Any letter involving politics is always interesting for me.
Once the letter is ready to go, I hit “send” and just wait for the commentary to pour in! While most feedback is relatively harmless, insightful or even complimentary, occasionally a client will remark that we should simply not discuss politics at all. I received several comments like that after the recent Brexit letter and anticipate a few here as well.
At our Connect16 event held this past Friday, I shared a few notes I received after sending the most recent Brexit letter out; and for those that missed it, here is a sampling of the feedback I received regarding our thoughts on the topic:
For a Communist, you aren’t doing a bad job of managing our money.
Why don’t you just endorse Trump at the end of your letter?
If the tree in my backyard leaned as far left as you do, it would fall onto my house!
It’s Right Wingers like you that are driving the country off the ledge in a party bus; at least enjoy the ride, and I hope you have a drink in your hand!
Great letter, but while the economic outlook is worthwhile, it would help to know where you stand politically.
Of course, these are rare, but they do give insight as to how polarized politics have become over the last few decades.
The reality is there are many factors that go into investment management and performance, as well as decision making around the types of securities to own, tax strategies to utilize (even as simple as which year to make a charitable contribution), as well as estate planning decisions. Anyone that thinks politics is irrelevant to their financial life is naïve. Because of that, we need to understand present proposals, monitor their progress, and ultimately make investment and planning decisions that comply with the law while ensuring our clients are always informed and understand all of the options available to them.
As with America in general, our clients are divided into three camps: Clinton supporters, Trump supporters, and those praying the world does not end in 2017. Regardless of your feelings, being informed is a good thing. Clinton and Trump have very different tax proposals. What they mean for our country depends on your point of view. What they mean for you is easier to understand.
First, regarding income taxes, Clinton has proposed the “Buffett rule” which would impose a minimum 30% effective tax rate on Americans making more than $1 million annually, as well as a 4% “fair share surcharge” on those making over $5 million annually. Trump has proposed reducing the 7 tax brackets to 3, all at lower rates: 12%, 25% and 33%.

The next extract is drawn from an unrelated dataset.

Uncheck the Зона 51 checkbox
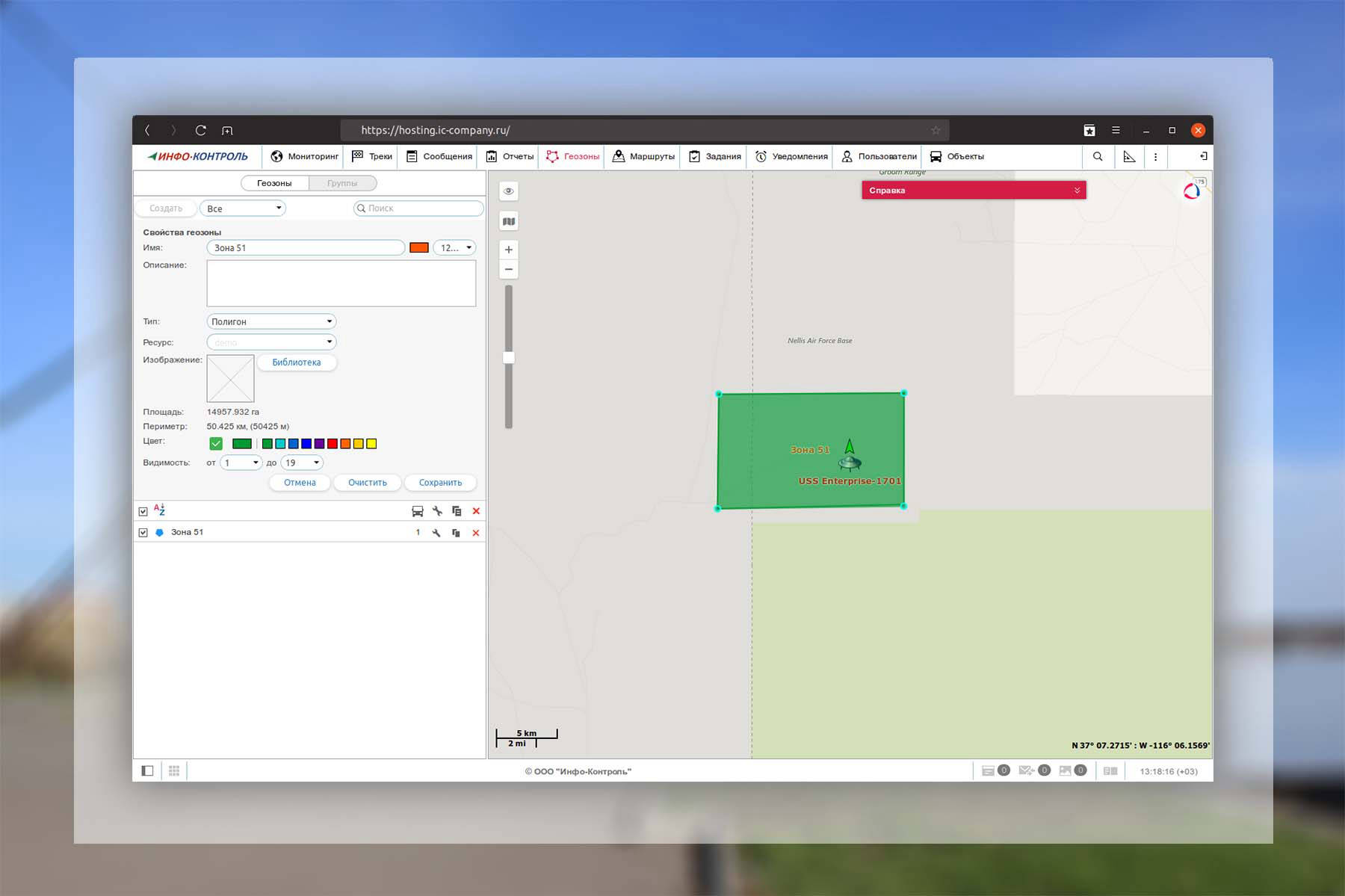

Regarding capital gains taxes, Clinton has proposed raising the short term capital gains rate while Trump has taken no position.
Both candidates agree that the “carried interest” deduction should be eliminated. Carried interest allows hedge fund and private equity managers to have their earnings taxed at capital gains rates rather than ordinary income tax rates. This break is arguably the most unfair tax break that exists, and it’s about time it has been eliminated. Hopefully this actually gets done.
Clinton has not addressed how she will handle corporate taxation, while Trump wants to make the top bracket 15%, and also have it apply to certain individuals that own businesses.
Clinton has proposed putting rules in place to prevent retirement accounts, which are exempt from taxation while they grow, from becoming too large under certain circumstances. If this sounds vague, it’s because it is. There are no specifics as of yet. Trump has been silent on the issue, and you can’t get more vague than “no comment.”
Nowhere though are the candidates as far apart as they are on the estate tax. First, let’s address the basics of the laws as they exist today:
Each individual is allowed to give away up to $5.45 million on their death without being subject to the estate tax.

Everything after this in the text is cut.